### [Data for the task]
BEGIN

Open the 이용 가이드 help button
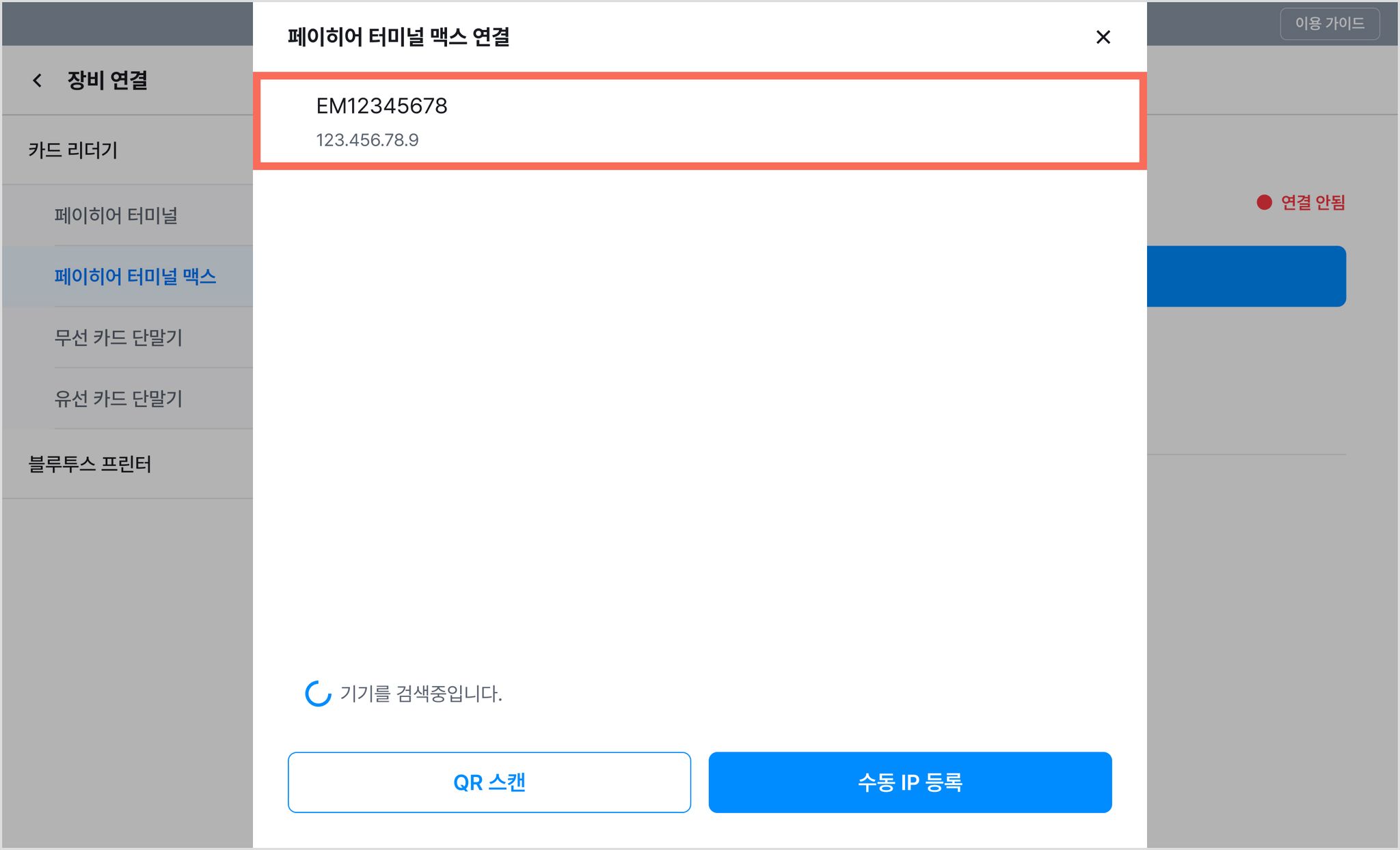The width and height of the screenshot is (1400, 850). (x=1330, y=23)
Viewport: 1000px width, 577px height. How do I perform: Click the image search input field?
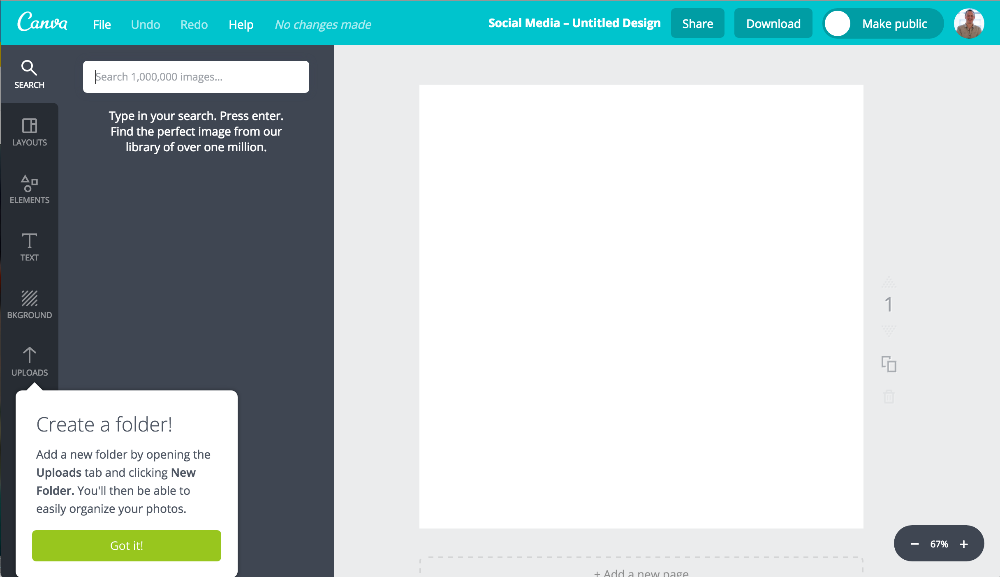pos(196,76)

END
BEGIN

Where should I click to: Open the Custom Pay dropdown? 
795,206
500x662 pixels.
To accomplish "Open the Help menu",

END

### [Requirements]
How many lines in the entries above contain the word "Open"? Reply with the number alone.

### [Task result]
3